2. Empathy requires constant rewarding

It’s easy to understand why leaders who use empathy as their moral compass will often reward their team members. They understand and feel bad for their lack of motivation. The solution? A pat on the back, some praise and a bonus are surefire ways to change the mood. There’s nothing wrong with this in principle: people should indeed be rewarded for their contributions. But what if there’s something wrong with their performance? What if they don’t put up the expected effort? Or perhaps they do, but results keep falling short? 

Rewards are part of the positive reinforcement process. What happens when you reward behaviour that doesn’t match your expectations? You’re just trying to keep morale up under false pretenses.

Some may argue that this is a case of which came first, the chicken or the egg. Motivation leads to better performance, and recognising good performance leads to more motivation. This is absolutely true, but it needs to be based on honesty – and that’s the difficult part. As a leader, you need to be able to recognise your team’s victories and failures – and some people will commit the same mistakes more than once, regardless of how much support you offer. They might be going through a difficult time, they might have low self-esteem, and whilst you’re mindful of their personal context, you still need to be honest with them. Respectful, but honest.

3. Women are naturally more empathetic than men


It’s not a secret that gender shapes people’s expectations, and the world certainly expects women to be more empathetic than men.

Stereotypically, females are portrayed as being dominated by emotion, whilst males are austere and rational. This idea, assimilated by both men and women, explains the societal roles (personal and professional) commonly assigned to each gender.

Although there have been several attempts to attribute this difference to biology (by the way, as some did to try to justify racism), it’s easy to understand that it was culture that brought us here. Historical discrimination in access to education and voting rights, paired with our model of motherhood, has reinforced women’s portrait as an ignorant, fragile human being who is mostly concerned with how other people are feeling.

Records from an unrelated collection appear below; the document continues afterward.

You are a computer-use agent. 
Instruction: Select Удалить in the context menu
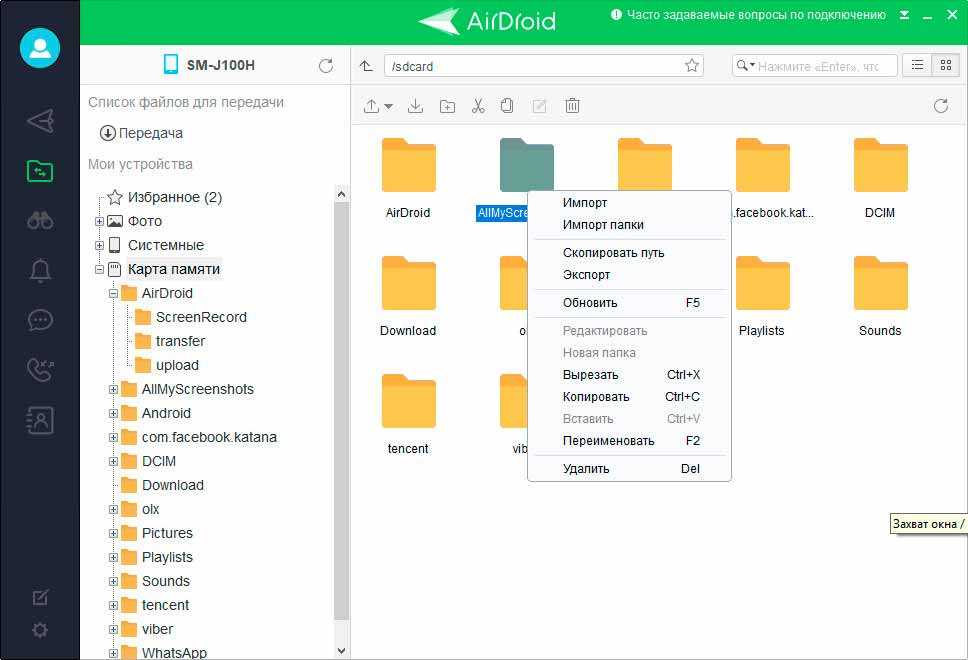[x=586, y=469]
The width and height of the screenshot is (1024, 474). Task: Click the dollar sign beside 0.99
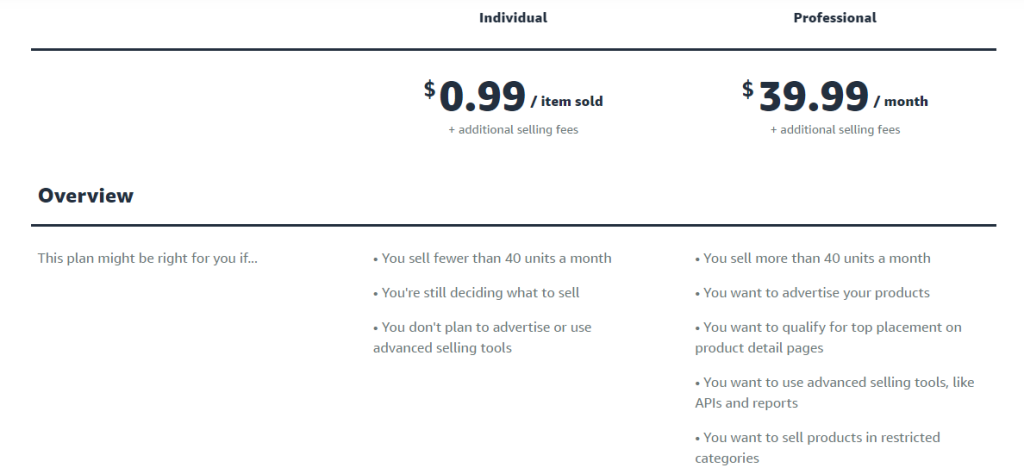coord(430,89)
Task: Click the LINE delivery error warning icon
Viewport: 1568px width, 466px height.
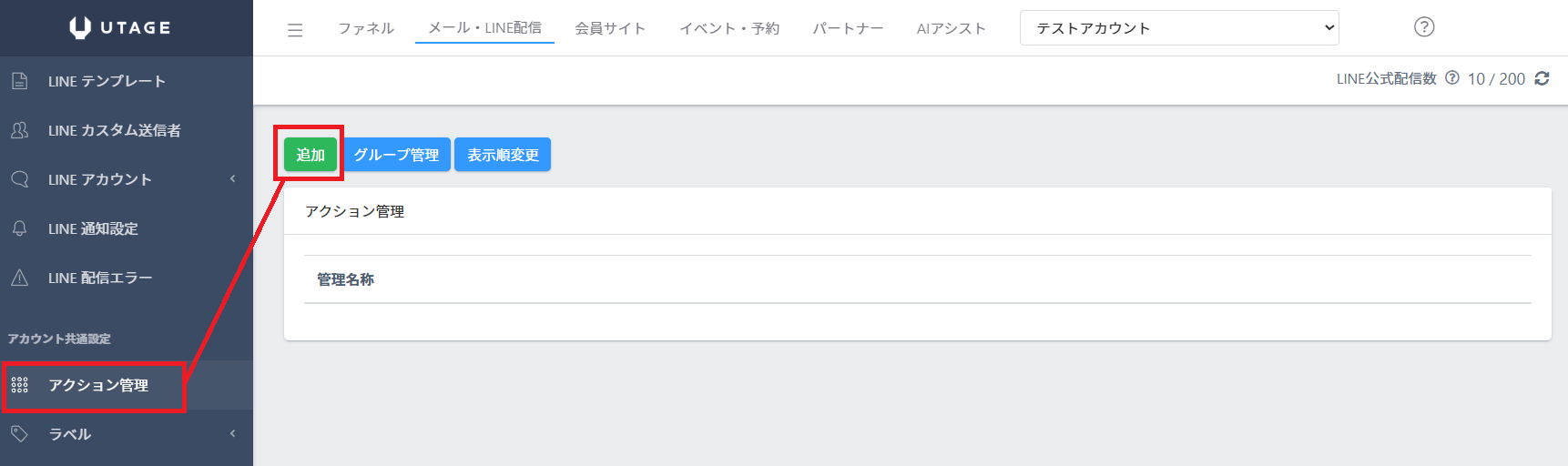Action: 19,278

This has multiple perverse consequences. First, young women do not develop the self-esteem they need to choose their futures freely. Second, when they do, they need to put on additional effort than their male counterparts to reach top jobs. And third, even when they do get to be leaders, they’re expected to refrain from taking tough decisions, having difficult conversations or fighting for their ideas.


Caring for others is one of the best things in life. That’s why our families and friends are our main source of happiness. Being able to read beyond people’s apparent behaviour, being considerate of other people’s struggles – all of it makes us better professionals, and better humans actually. However, leadership requires decisive action, and I’m yet to find consensual examples of it – so get ready for some opposition, but don’t let it stop you from doing the right thing.

“The Old Testament tells us to love our neighbors, the New Testament to love our enemies. The moral rationale seems to be: Love your neighbors and enemies; that way you won’t kill them. But frankly, I don’t love my neighbors, to say nothing of my enemies. Better, then, is the following ideal: Don’t kill your neighbors or enemies, even if you don’t love them.”